Por: Jorge Nieto Montesinos

El incidente es baladí. Sin importancia. Pero el descalificativo surge implacable dirigido a un tercero: impresentable. Por un momento uno tiende a tragarse la expresión. Al fin, no es con uno. A poco que se lo piense, sin embargo, uno se da cuenta de que tiene que ver todo con uno y con todos. La polarización improductiva tiende a congelarse en un lenguaje de la exclusión que amenaza convertirse en la verdadera lengua de nuestra democracia. Y todo dicho con la más absoluta naturalidad. Esa es su fuerza. Su peligro.

No es que no se pueda usar el adjetivo. Puede decirse que una calle, un trabajo, un escrito, está impresentable. El sentido es clarísimo. No es digno de ser entregado, publicado, transitado. Que sea un objeto lo hace liviano. El verbo estar, que le antecede, le da un sentido provisional, transitorio, remediable.

Tampoco es que nuestra vida pública prescinda de las descalificaciones. La lucha política está hecha de ellas, en mucho. Pero estas están dirigidas a las dimensiones políticas del adversario. De hecho se dice de alguien que es corrupto, mafioso, autoritario, totalitario, oportunista, conspirador, indeciso, pusilánime, demagogo, populista, terruco y un largo etcétera. Aunque a veces califican muy bien, es claro que su abundancia disminuye calidad del debate público. No solo de insultar vive la política. Aunque haya una larga tradición del intercambio público en occidente que va más allá de lo político y se mete en lo personal de un modo soez y rotundo, la tradición del libelo y del pasquín.

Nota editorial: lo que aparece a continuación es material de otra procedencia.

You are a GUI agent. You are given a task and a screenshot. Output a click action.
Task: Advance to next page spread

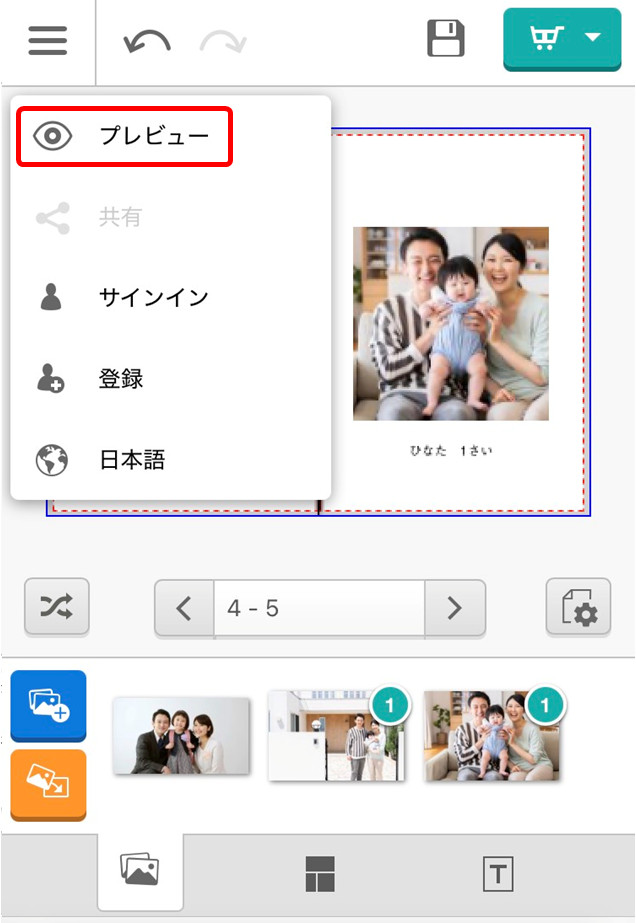pyautogui.click(x=454, y=608)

Pero aquí hablo de otra cosa. De la descalificación que excluye de manera antropológica. El verbo estar se transforma en el verbo ser. Se es impresentable de modo definitivo, irremediable, esencial. No una cosa, una persona. El uso del lenguaje de la exclusión es el renacer del Perú oligárquico: se necesitan jóvenes de buena presencia. Ya sabemos lo que eso era: no se quieren morenitos. Que hoy tenga un matiz político no lo hace menos antidemocrático y liquidador. No es casual, contrariamente a lo que piensan algunos, que en vastos sectores comience a generalizarse la idea del paredón como salida. Paredón a los corruptos, a los delincuentes, a los venezolanos, a los homosexuales, a los políticos… Siempre al otro… cada quien puede añadir su enemigo favorito.

Salir de la lógica de la liquidación del otro es perfectamente compatible con la aplicación de la ley a todos los que la han transgredido, sin cortapisas. Y con resolver la crisis de legitimidad de nuestras instituciones apelando a la decisión democrática de sus ciudadanos, ninguno, impresentable.